Labour relations in those works, undertakings or businesses is in this case a vital part ("aspect essentiel") of its operation (see Commission du salaire minimum v. Bell Telephone Co., [1966] S.C.R. 767). In other words, the matter "labour relations" may also fall within the classes of subjects that assign to Parliament the power to legislate in relation to certain sectors of the economy. Works, undertakings or businesses that operate in those sectors of the economy are in fact commonly referred to as "federal works, undertakings or businesses". The Supreme Court of Canada has held that federal jurisdiction in relation to labour relations essentially depends on Parliament's legislative authority over a particular economic activity: "[Federal] jurisdiction over labour matters depends on legislative authority over the operation, not over the person of the employer".

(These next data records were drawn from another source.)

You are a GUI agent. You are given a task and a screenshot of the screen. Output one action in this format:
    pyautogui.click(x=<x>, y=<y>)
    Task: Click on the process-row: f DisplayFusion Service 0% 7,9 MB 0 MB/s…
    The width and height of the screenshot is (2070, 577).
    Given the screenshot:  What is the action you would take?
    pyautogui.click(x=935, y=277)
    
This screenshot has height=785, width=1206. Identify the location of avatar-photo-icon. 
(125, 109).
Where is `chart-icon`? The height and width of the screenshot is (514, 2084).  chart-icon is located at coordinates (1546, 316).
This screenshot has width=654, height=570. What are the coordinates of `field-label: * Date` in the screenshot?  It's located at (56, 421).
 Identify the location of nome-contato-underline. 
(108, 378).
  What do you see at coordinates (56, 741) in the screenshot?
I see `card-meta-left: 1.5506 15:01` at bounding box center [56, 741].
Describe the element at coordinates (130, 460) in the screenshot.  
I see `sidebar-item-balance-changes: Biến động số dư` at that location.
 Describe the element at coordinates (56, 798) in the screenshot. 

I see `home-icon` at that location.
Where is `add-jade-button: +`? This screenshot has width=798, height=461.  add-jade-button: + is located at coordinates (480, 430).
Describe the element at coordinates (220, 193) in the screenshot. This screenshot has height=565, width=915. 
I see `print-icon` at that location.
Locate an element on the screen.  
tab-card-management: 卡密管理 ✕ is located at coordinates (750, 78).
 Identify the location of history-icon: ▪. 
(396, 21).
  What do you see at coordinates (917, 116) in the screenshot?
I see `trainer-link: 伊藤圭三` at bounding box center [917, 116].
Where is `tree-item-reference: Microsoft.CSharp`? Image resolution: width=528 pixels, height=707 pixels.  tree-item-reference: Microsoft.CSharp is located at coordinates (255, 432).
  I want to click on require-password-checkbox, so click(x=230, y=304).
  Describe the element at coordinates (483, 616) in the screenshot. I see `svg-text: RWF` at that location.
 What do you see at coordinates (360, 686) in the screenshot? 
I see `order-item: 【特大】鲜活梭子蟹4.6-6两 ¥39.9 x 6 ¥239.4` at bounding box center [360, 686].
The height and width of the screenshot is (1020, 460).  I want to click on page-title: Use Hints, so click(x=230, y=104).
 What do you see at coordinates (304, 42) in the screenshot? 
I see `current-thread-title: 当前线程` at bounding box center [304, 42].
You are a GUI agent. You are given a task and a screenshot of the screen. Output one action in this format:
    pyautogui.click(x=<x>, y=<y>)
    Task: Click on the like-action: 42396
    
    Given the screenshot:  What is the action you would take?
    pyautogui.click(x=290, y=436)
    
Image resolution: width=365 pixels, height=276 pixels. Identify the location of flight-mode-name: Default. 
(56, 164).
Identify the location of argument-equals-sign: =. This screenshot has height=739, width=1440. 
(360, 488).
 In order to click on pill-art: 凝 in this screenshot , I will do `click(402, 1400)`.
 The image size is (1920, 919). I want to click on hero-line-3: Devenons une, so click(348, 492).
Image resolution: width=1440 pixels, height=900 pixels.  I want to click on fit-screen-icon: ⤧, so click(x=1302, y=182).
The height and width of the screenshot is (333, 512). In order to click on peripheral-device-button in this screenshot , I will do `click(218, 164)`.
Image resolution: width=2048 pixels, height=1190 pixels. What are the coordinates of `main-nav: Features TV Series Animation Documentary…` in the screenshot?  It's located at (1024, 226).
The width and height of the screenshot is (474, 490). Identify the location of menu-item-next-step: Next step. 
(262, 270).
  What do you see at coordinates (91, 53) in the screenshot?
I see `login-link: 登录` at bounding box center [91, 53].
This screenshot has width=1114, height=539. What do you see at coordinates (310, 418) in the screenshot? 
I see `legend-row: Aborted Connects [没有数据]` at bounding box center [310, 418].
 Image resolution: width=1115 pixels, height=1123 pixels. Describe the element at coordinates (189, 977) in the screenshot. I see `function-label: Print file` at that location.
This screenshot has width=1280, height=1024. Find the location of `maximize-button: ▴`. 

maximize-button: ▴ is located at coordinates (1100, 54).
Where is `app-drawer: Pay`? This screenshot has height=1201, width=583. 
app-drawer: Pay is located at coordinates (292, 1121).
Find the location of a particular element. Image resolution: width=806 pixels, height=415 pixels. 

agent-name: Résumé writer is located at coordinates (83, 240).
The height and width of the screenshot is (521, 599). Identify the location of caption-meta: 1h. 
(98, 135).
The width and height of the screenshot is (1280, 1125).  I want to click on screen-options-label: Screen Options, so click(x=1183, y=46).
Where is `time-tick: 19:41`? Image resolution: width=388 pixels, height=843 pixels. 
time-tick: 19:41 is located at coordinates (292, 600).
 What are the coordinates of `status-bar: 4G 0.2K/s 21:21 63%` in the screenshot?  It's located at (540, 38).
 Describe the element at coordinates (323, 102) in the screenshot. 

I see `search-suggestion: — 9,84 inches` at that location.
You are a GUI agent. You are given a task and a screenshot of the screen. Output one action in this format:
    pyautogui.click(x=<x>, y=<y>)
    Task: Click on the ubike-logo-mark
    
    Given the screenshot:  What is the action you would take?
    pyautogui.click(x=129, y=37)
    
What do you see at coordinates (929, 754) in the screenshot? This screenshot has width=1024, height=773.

The question of the constitutional validity of Bill C-377 thus brings us, in the words of the Canada Labour Relations Board, to an "unexplored corner of labour relations" (see Finn v. Canadian Brotherhood of Railway, Transport and General Workers, 47 di 49, p. 65). The extent of federal jurisdiction in relation to labour relations in federal works, undertakings or businesses is relatively clearly defined. Bill C-377, however, raises the question of the limits of federal jurisdiction: does it authorize Parliament to legislate in relation to the "trade union" as an institution, not in its capacity as bargaining agent under an otherwise validly enacted system of collective bargaining?